Awash in diamonds: Russia's secret stash revealed
20 September 2012 Sarah Blackman
A diamond crater from outer space, kept secret since the Soviet era, has been revealed to the world for the first time. The meteorite crater located in Siberia is said to contain trillions of carats, but what is their real value and why were they hidden for so long?
A huge deposit of rare diamonds, which was kept secret by the Soviet Government for almost 40 years, has been declassified, but what experts claim to be the richest diamond field in existence could have a serious impact on the price per carat, should mining operations ever begin.
The 100km Popigai meteorite crater in Siberia, which contains "super hard diamonds", was formed when an asteroid hit the border of Krasnoyarsk and Yakutia 35 million years ago.
The Soviet Government discovered the deposit in 1970s, but it's only now that documents have been disclosed, revealing the true extent of the hoard of diamonds, which scientists say are "two times harder than regular ones".
According to Russian news agency ITAR-TASS, the crater was kept a closely guarded secret during the Soviet era as the government opted to develop plants to produce synthetic diamonds.
As a result, any studies on the field were stopped and data was classified.
"Trillions of carats"
The veil of secrecy was finally lifted in the third week of September, and Moscow permitted scientists from the Novosibirsk Institute of Geology and Mineralogy to talk about it with Russian journalists.
Nikolai Pokhilenko, the institute's director, told ITAR-TASS: "The first results of research were sufficient to talk about a possible overturn of the entire world market of diamonds."
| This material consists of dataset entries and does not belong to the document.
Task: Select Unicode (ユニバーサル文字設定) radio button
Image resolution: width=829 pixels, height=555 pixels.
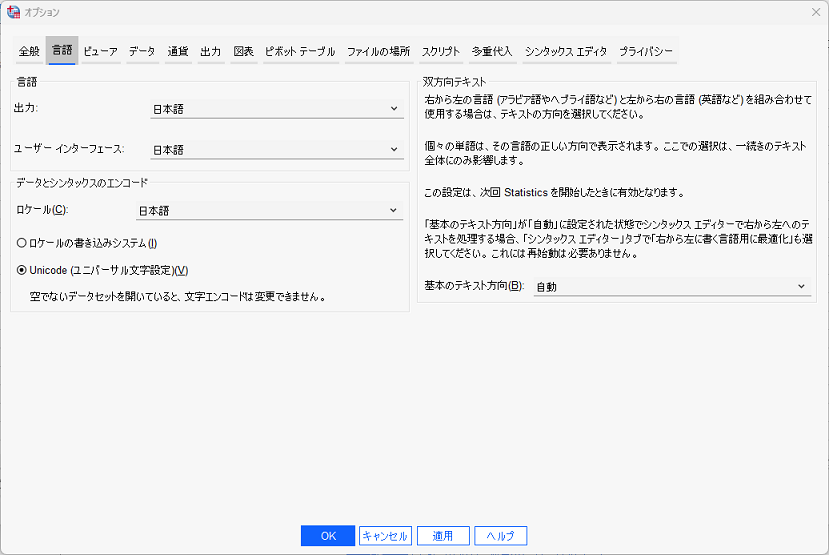Action: tap(22, 270)
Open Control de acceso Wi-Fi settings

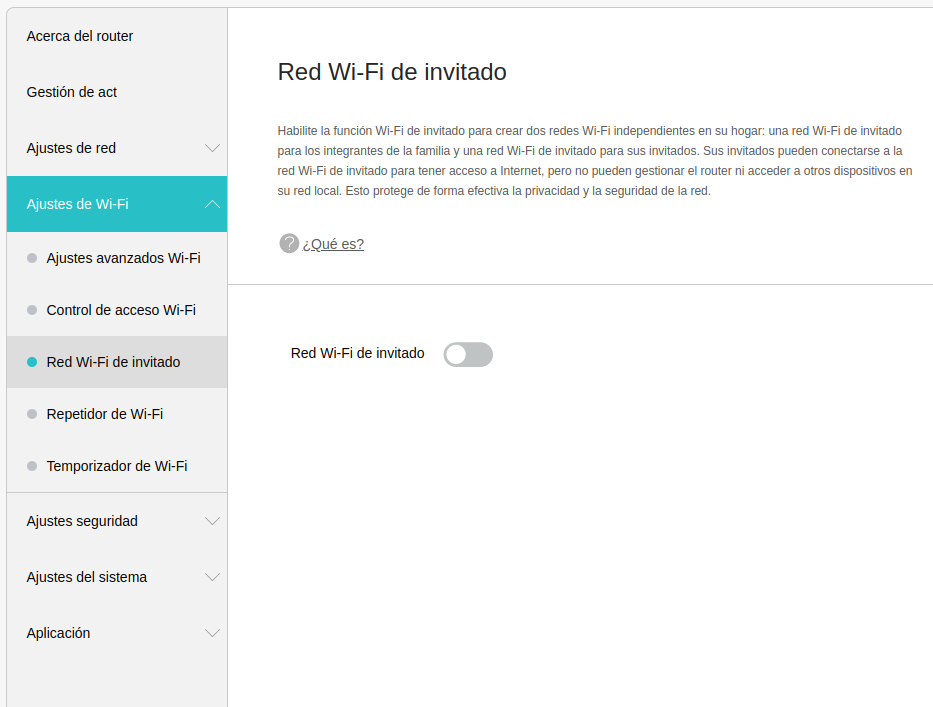[x=121, y=310]
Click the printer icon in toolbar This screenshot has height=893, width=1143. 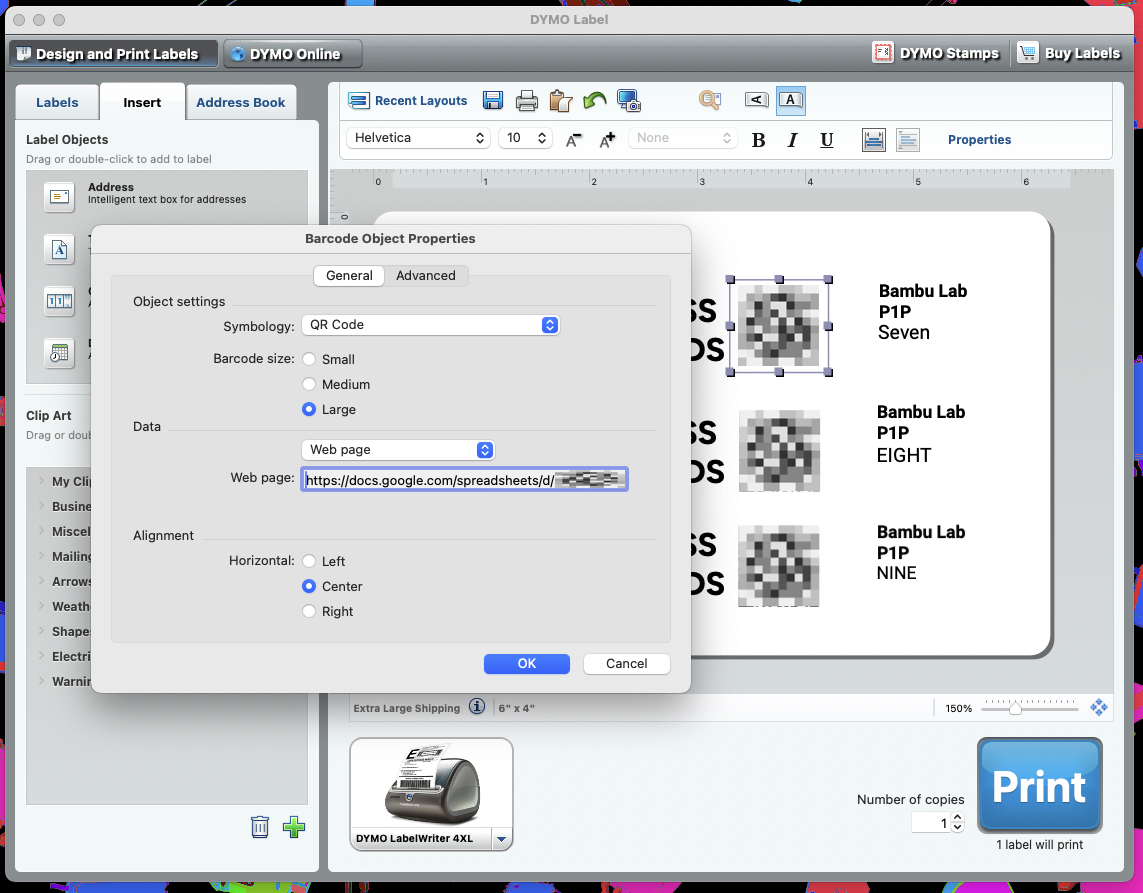point(527,100)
"The resources of super-hard diamonds contained in rocks of the Popigai crypto-explosion structure, are by a factor of ten bigger than the world's all known reserves. We are speaking about trillions of carats, for comparison, present-day known reserves in Yakutia are estimated at one billion carats," added Polhilenko.
The so-called "impact diamonds" are not expected to affect the gemstone market, but are said to be useful for industrial and technological use due to their abrasive features and large grain size.
In fact, diamonds with similar features have not been discovered anywhere else in the world, and Russia is expected to become a monopoly owner of unlimited supplies of this raw material.
"No value" in mining industrial diamonds
Russia could now supply diamonds to "the entire world for 3,000 years", according to Pokhilenko.
But how valuable are these Russian reserves? Currently, the cost of mining far outweighs the asking price for industrial diamonds, and profits can only be made from selling gemstone diamonds.
Furthermore, the market already has a more easily-accessible substitute for this material: lab grown industrial diamonds.
Tim Worstall, fellow at the Adam Smith Institute, a think-tank based in London, UK, agrees. "I wouldn't doubt at all that there are the reported trillions of carats of diamonds in that asteroid impact crater. However, I am a great deal less convinced that the find will be of any value: or that it will ever be mined," Worstall said in an article published in Forbes.
"For the value of any mineral deposit is not the value of the minerals in it. It's the value of those minerals minus the cost of extracting them. With gemstone diamonds this doesn't usually matter. But these aren't gemstone diamonds."
The Siberian branch of the Russian Academy of Sciences said in a statement that further studies will be carried out to assess economic aspects of the crater's exploration.
Pokhilenko said his institute is planning to send an expedition to the structure in partnership with Russia's state-controlled diamond mining company Alrosa.
Out of this world: mining asteroids in space
Talk of mining asteroids directly is nothing new. In May 2012 Planetary Resources - a newly launched space company made up of Nasa scientists Chris Lewicki and Tom Jones and space entrepreneurs Peter Diamandis and Eric Anderson - said it wants to mine near-Earth asteroids for platinum and gold within ten years.
Film maker James Cameron will act as a company adviser, while Google's Eric Schmidt and Larry Page are among the billionaires who will invest in the project.
But again, experts are not convinced about the economic feasibility of this scheme.
They say mining asteroids will not be cost effective, even with platinum and gold valued at $1,600 an ounce. An upcoming Nasa mission to return just two ounces of an asteroid to Earth will cost about $1bn.
Planetary Resources is embarking on a quest to mine asteroids. The company, made up of space scientists and billionaire investors, hopes to capture the most metal-rich orbiting objects and extract their resources.
Launched in 1958, the Mirny diamond mine is the deepest open pit diamond mine in the world. The mine is 525m deep, 1.2m wide and has a diameter of 1,200m. Operated by Alroso, the mine yielded approximately two million carats of diamonds annually, when in operation.